*What this exercise asks*:
1. According to the blood pressure measurement guide, how long should separate repeated measurements be?
2. Reproduce the blood pressure measurement guide from "2. Before you" up to and including "and back supported.", swapping "comfortably" for "quietly".

*Document extract*:
************

Accurate Measurement of Blood Pressure in the Office

1. Preparing the Patient

  1. Explain to your patient ahead of time that you will be taking their blood pressure. Ask the patient to avoid caffeine, exercise, and smoking for at least 30 minutes before BP measurements.
  2. Before you seat the patient, ask the patient to empty their bladder, as this can cause an increase in blood pressure.
  3. Seat the patient comfortably for at least 5 minutes in a non-dental chair, with their arm slightly flexed, palm up and the entire forearm supported on a level surface, even with the heart. Feet are flat on the floor (legs not crossed) and back supported.
  4. Neither the patient or the provider should be talking during the rest period or during BP measurements.
  5. Take BP measurements over your patient’s bare arm, not over clothing.
  6. At the first visit, record BP in both arms. Use the arm that gives the higher reading for subsequent readings. It is important that the patient always be in the same position using the same arm. Differences in body position and arm used can make a difference in the reading of 10 mm Hg or more.
  7. Separate repeated measurements by 1-2 minutes.

2. Apply the Cuff

  1. Apply the completely deflated cuff to the patient’s arm, supported at the level of the heart.
  2. Place the portion of the cuff that contains the inflatable bladder directly over the brachial artery. The cuff may have an arrow to show the point that should be placed over the artery (Figure 4). The lower edge of the cuff is placed one inch above the antecubital fossa (inside crease of the elbow). The key is to fasten the cuff evenly and snugly (Figure 5).
  3. Adjust the position of the gauge for convenient reading.

************

*Provided material*:
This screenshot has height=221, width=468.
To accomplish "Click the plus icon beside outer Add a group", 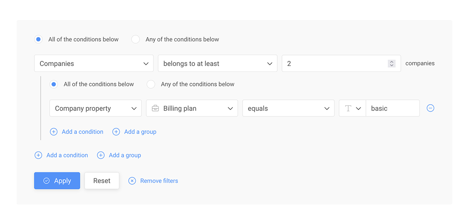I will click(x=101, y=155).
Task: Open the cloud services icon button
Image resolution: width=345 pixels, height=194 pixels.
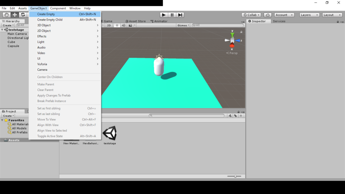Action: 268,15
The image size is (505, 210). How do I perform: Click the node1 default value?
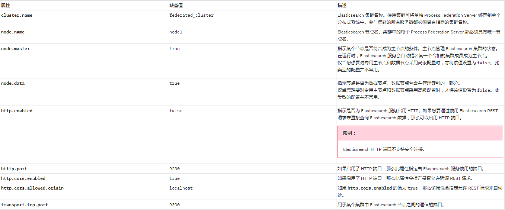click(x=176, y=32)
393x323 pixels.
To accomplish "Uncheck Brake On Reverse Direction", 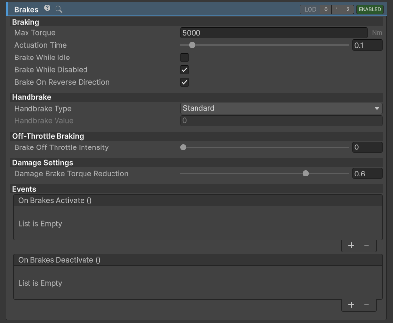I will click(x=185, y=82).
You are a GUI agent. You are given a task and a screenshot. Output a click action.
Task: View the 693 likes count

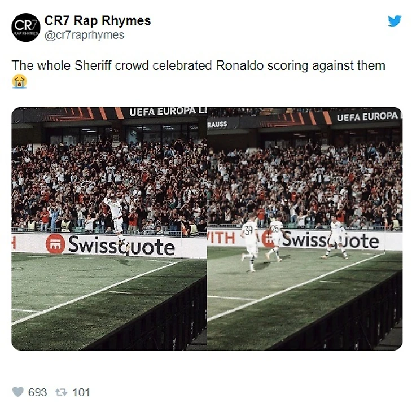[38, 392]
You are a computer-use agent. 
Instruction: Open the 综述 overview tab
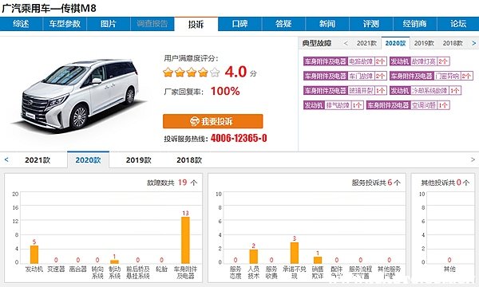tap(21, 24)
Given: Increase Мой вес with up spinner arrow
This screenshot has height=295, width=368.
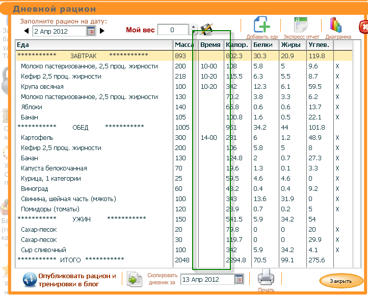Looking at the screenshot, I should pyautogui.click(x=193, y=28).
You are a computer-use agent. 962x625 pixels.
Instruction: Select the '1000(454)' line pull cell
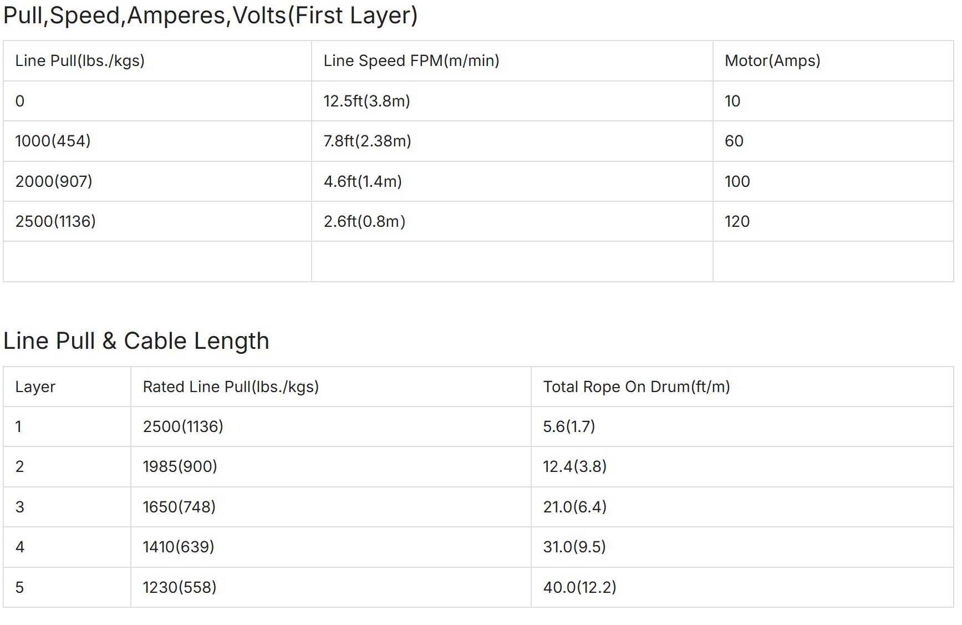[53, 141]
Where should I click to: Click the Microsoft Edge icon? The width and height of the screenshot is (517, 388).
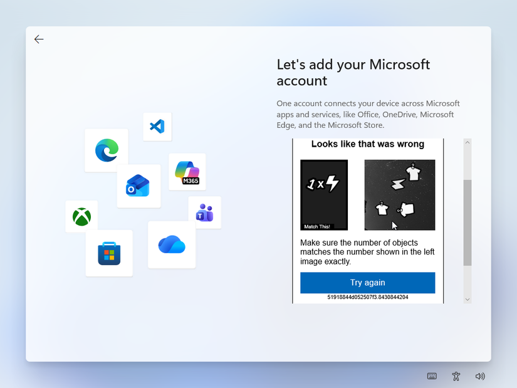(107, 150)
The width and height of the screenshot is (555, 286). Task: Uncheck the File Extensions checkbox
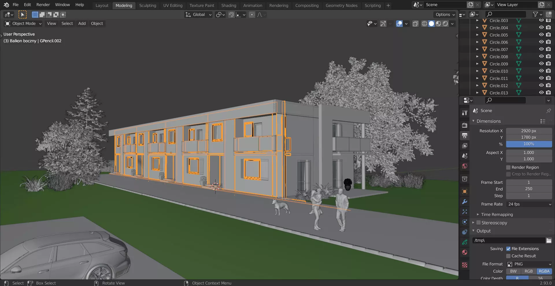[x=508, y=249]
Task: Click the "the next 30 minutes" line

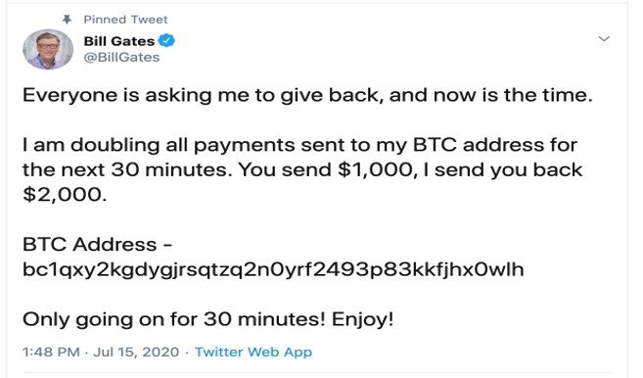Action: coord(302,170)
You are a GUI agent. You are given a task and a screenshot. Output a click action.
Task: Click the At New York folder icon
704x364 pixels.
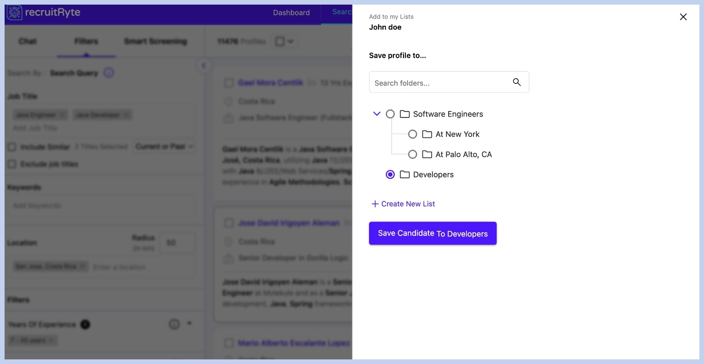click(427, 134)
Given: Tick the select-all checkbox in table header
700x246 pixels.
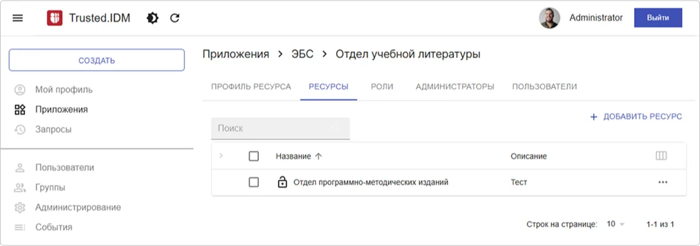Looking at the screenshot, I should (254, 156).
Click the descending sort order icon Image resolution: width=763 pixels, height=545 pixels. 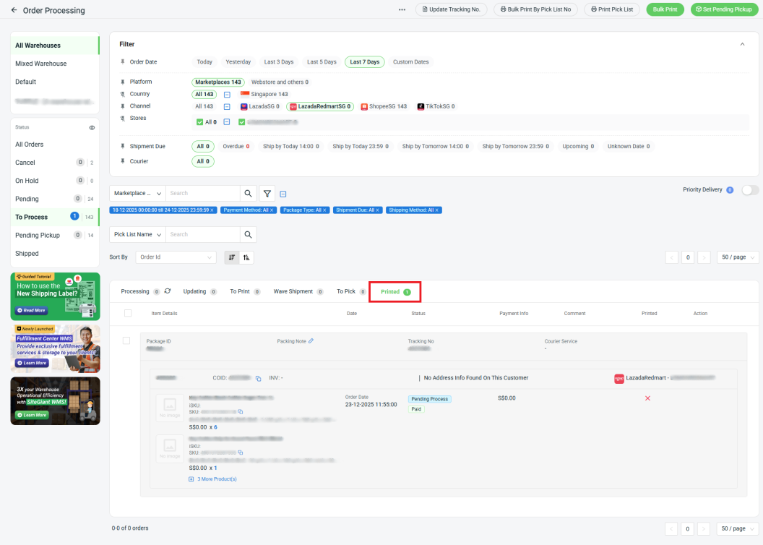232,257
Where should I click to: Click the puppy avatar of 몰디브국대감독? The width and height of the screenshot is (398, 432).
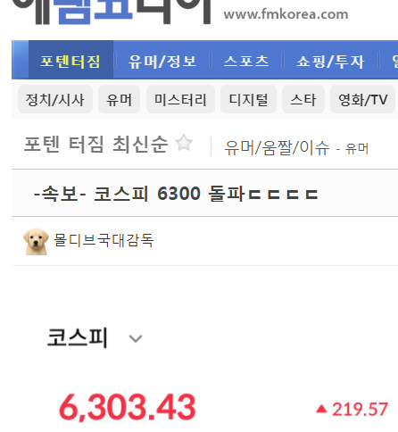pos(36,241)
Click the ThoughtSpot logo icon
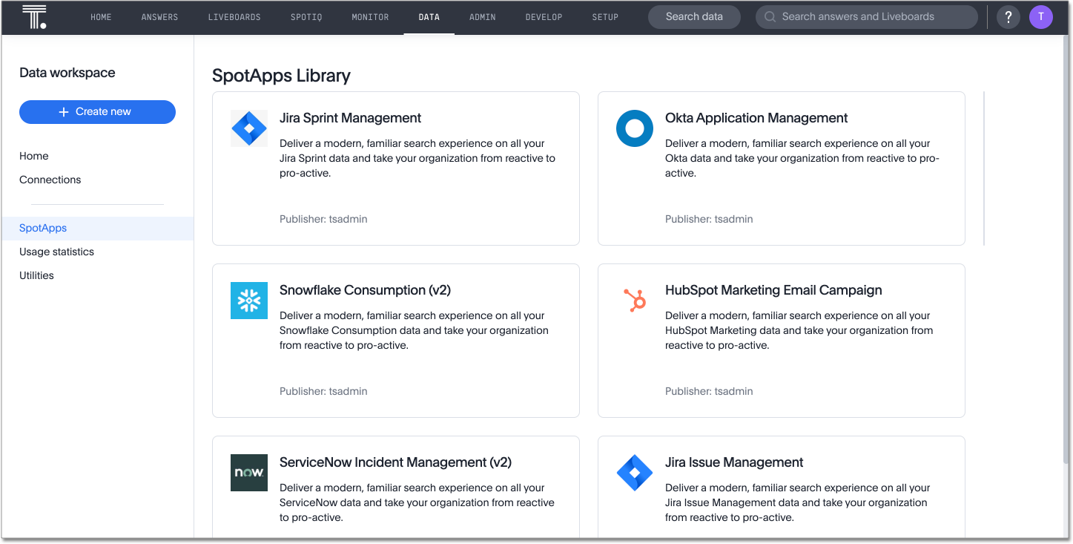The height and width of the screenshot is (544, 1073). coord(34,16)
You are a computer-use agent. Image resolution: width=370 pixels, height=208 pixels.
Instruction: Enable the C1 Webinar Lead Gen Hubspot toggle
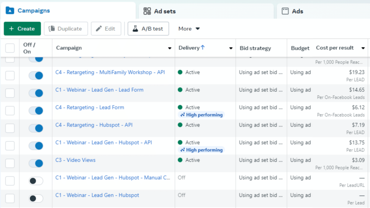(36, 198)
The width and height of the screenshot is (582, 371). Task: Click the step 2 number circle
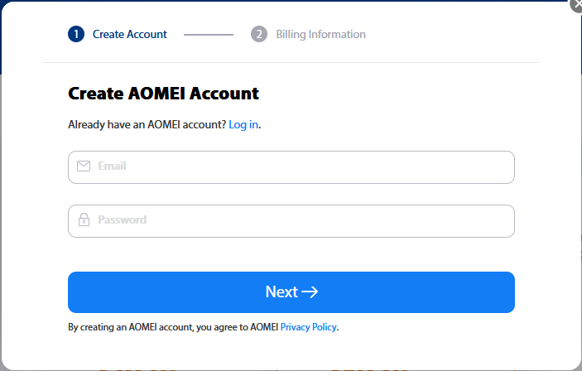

************

*Answers for the exercise*:
1. Repeated measurements should be separated by 1-2 minutes.

2.
2. Before you seat the patient, ask the patient to empty their bladder, as this can cause an increase in blood pressure.
  3. Seat the patient quietly for at least 5 minutes in a non-dental chair, with their arm slightly flexed, palm up and the entire forearm supported on a level surface, even with the heart. Feet are flat on the floor (legs not crossed) and back supported.